General Reimbursement Information
Reimbursement Rate
Effective beginning January 1, 2008, the national reimbursement rate for Medicare patients receiving Cathflo in a hospital outpatient setting is set at Average Sales Price (ASP) plus 5% (published quarterly by the Centers for Medicare and Medicaid Services). The national reimbursement rate for Medicare patients receiving Cathflo in a free-standing clinic or physicians' office continues to be ASP plus 6%.
Genentech cannot guarantee the exact amount of money, if any, your clinic or office will receive. If you need further assistance regarding Medicare or Medicaid reimbursement policies or procedures, please contact your local carrier directly.
Code Descriptions
All providers bill Medicare for the services they provide. Hospitals bill Medicare using a Unified Bill 2004 (UB-04) form. Physician providers and free-standing clinics, including oncologists, bill Medicare using a CMS-1500 form.
To complete either of these forms the provider must obtain patient-specific information such as name, address, and specific insurance information. Providers must also complete the provider-specific information on UB-04 or CMS-1500 form, including their provider numbers and date(s) of service. For specific services provided, providers must complete the form with the revenue code and/or HCPC of the service, the description of the service provided, the quantity provided, and the charge for these services.
Physician providers must list a doctor's order and medical justification (diagnosis) in the patient's chart for the services provided.

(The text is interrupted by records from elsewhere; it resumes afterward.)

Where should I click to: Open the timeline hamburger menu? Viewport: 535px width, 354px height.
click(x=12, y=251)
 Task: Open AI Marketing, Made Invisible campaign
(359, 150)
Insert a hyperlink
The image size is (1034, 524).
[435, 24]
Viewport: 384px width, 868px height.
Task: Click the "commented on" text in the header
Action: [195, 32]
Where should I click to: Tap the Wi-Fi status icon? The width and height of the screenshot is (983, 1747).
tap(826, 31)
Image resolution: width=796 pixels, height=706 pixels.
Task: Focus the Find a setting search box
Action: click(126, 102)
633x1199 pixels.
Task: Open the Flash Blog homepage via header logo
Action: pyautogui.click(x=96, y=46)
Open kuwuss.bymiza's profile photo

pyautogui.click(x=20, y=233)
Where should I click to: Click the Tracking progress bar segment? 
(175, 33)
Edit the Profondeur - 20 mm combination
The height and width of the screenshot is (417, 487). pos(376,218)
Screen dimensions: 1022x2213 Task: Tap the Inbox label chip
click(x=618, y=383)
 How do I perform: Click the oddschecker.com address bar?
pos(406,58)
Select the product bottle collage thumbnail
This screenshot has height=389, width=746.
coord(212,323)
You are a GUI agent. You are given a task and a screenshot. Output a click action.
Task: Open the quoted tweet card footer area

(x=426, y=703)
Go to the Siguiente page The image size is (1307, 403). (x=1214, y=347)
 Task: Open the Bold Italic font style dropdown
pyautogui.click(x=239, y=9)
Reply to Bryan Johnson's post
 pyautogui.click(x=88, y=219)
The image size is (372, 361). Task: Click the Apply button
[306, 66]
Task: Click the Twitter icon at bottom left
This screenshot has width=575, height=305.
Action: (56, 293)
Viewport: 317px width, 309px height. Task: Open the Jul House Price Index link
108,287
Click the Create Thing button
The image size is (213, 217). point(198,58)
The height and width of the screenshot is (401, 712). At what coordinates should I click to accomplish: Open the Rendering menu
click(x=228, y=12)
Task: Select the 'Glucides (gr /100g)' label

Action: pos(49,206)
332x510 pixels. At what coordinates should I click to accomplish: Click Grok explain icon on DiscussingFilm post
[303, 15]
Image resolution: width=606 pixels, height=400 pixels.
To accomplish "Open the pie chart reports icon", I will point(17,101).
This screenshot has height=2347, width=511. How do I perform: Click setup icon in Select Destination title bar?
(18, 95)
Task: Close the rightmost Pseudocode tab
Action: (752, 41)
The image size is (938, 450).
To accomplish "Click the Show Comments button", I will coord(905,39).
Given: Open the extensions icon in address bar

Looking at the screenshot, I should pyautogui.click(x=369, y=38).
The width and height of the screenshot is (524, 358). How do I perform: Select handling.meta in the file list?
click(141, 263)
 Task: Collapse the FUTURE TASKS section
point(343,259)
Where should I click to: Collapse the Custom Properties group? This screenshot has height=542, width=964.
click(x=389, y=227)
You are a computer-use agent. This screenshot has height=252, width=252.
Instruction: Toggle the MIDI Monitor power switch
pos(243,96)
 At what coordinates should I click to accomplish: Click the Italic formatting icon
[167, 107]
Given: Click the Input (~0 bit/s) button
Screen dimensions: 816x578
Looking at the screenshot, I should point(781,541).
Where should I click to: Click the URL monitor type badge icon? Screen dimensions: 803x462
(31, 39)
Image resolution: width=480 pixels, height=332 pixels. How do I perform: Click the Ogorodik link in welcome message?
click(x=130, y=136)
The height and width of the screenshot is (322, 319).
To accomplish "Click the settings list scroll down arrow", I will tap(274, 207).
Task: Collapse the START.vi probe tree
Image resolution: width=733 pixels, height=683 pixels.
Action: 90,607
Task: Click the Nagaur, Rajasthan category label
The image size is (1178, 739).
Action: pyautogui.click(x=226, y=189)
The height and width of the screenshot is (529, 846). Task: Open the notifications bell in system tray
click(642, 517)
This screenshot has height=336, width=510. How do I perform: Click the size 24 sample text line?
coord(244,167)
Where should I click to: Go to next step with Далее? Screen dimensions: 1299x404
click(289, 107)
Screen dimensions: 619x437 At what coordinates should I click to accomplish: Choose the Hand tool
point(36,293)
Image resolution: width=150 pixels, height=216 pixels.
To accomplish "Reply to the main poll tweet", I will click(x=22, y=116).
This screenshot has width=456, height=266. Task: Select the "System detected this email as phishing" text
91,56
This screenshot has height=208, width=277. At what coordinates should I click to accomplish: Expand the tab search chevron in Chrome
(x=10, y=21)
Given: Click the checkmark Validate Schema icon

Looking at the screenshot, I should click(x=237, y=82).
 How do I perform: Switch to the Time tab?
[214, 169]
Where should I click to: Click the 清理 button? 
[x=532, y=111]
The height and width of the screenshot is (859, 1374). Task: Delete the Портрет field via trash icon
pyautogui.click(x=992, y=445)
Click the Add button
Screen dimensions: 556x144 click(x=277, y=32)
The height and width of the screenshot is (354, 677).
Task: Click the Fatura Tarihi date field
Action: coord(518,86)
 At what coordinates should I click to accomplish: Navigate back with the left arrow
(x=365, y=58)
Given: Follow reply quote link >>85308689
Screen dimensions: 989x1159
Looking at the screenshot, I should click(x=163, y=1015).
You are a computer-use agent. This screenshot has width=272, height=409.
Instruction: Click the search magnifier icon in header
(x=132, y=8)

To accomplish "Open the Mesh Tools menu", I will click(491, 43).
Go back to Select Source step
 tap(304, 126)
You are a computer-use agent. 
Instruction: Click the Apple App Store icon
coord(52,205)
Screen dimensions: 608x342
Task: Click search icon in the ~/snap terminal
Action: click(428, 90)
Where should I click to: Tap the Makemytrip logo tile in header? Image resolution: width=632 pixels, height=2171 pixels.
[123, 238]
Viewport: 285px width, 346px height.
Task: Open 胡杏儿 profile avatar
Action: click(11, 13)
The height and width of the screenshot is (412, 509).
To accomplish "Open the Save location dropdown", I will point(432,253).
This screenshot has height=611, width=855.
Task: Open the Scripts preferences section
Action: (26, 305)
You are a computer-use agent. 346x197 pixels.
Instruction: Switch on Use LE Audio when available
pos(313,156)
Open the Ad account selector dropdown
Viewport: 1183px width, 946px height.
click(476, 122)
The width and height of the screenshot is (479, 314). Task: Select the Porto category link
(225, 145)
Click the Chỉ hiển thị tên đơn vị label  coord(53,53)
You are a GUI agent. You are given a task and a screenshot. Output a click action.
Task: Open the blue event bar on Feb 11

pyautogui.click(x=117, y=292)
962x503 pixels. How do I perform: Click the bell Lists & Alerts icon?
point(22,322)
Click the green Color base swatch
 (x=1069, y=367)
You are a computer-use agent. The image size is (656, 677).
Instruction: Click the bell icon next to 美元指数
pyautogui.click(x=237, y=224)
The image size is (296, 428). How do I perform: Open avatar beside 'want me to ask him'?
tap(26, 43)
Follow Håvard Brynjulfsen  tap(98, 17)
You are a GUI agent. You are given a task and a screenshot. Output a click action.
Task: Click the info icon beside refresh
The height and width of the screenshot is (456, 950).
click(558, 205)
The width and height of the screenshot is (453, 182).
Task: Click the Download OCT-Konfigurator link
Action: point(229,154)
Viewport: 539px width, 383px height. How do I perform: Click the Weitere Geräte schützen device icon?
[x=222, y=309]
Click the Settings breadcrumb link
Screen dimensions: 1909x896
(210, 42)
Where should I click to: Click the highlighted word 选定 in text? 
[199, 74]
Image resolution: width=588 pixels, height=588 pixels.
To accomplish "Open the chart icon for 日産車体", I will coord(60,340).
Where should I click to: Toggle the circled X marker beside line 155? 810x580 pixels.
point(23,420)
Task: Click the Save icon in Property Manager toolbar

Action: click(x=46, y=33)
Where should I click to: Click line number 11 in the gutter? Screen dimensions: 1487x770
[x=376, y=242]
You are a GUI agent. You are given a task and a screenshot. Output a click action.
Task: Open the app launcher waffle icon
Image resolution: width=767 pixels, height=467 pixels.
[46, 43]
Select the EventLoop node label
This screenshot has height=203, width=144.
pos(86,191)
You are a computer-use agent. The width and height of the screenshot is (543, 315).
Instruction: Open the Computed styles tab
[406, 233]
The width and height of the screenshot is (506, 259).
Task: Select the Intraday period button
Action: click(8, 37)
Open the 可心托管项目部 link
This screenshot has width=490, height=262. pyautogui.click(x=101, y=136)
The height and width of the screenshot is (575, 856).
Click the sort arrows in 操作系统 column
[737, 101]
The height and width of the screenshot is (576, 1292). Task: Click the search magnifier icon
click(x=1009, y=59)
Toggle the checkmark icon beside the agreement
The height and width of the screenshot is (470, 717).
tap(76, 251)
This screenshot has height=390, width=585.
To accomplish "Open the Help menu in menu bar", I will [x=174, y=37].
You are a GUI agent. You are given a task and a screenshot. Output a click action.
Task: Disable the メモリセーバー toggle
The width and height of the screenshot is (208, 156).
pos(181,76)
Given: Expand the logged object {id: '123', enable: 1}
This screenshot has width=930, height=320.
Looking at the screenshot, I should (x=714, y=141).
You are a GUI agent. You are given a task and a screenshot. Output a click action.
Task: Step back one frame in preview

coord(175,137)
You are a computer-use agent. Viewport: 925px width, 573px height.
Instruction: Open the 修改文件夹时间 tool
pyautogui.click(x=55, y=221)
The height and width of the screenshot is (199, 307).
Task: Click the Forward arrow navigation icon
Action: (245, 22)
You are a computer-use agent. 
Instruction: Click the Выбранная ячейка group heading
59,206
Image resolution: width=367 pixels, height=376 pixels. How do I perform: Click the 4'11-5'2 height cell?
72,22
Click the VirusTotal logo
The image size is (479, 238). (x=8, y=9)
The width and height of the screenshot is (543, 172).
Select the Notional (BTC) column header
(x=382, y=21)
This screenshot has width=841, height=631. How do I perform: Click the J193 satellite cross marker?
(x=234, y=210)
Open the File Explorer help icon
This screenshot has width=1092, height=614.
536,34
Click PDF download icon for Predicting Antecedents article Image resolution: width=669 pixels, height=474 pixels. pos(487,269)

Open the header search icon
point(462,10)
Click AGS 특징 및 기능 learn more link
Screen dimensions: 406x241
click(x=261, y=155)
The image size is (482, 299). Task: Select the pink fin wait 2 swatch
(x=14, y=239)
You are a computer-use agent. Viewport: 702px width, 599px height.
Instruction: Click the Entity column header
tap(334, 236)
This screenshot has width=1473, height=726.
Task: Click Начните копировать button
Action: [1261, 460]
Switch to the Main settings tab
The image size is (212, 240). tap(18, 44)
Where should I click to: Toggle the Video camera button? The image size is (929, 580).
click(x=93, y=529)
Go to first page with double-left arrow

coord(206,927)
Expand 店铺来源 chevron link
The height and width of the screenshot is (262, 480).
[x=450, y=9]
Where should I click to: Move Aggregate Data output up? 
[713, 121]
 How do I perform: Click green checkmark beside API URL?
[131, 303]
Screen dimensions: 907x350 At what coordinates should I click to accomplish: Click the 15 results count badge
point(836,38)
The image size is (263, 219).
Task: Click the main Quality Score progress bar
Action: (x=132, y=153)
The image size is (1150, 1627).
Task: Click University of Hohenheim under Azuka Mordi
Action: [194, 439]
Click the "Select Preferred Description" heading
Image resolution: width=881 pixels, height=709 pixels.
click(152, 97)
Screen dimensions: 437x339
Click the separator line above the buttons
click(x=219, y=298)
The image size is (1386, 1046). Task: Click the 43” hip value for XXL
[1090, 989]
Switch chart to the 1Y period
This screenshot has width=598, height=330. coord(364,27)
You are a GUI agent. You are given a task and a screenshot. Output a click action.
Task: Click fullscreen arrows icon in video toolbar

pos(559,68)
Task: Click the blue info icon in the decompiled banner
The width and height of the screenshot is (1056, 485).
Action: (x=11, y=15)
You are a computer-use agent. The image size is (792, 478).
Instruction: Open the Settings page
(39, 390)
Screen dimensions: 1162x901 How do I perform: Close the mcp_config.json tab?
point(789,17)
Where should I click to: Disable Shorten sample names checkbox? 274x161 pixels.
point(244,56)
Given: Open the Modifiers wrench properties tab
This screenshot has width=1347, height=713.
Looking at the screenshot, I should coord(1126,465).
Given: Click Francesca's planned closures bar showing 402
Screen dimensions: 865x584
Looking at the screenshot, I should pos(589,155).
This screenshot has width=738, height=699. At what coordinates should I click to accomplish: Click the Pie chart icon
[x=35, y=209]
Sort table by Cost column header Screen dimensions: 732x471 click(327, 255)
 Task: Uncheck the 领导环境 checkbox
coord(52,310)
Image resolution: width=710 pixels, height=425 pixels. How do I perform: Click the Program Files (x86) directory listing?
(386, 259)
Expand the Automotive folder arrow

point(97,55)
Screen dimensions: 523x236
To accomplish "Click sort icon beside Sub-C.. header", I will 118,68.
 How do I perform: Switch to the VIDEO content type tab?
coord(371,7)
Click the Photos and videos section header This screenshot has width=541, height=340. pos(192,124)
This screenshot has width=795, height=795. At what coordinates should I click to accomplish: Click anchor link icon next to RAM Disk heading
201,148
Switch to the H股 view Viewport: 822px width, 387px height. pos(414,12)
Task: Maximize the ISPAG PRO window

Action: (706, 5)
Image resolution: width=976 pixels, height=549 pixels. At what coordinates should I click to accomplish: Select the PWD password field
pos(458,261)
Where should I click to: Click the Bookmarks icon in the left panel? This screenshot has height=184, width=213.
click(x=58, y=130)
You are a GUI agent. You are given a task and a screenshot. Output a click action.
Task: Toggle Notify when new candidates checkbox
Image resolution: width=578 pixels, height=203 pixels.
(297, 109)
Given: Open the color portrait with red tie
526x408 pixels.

The following list describes the types of codes necessary to complete the UB-04 and the CMS-1500 forms.
Revenue Codes
Three-digit codes that providers (physicians, free-standing clinics, hospitals) use to describe provided services. When completing the UB-04, providers must describe the services related to the Revenue Code used.
HCPC Codes
Healthcare Common Procedure Codes (HCPC) describe provided services. CMS divides these codes into three levels:
- Level I: Physician Services
- Level II: Non-physician services and supplies (including injectable drugs) that are not described by CPTs
- Level III: Local codes assigned by local carriers and fiscal intermediaries used when no national codes have be assigned for allowed services
ICD-9-CM Diagnosis Codes
The ninth edition of the International Classification of Diseases (ICD-9-CM) diagnosis codes are related to documentation in a patient's chart that identifies diagnosis and subsequent treatment. The patient's primary and secondary diagnoses must be present on UB-04 and CMS-1500 forms. Every service provided should be supported by at least one ICD-9-CM diagnosis code on the submitted bill.
CPT Codes
Common Procedural Terminology (CPT) codes assign a five (5)-digit number to specific procedures.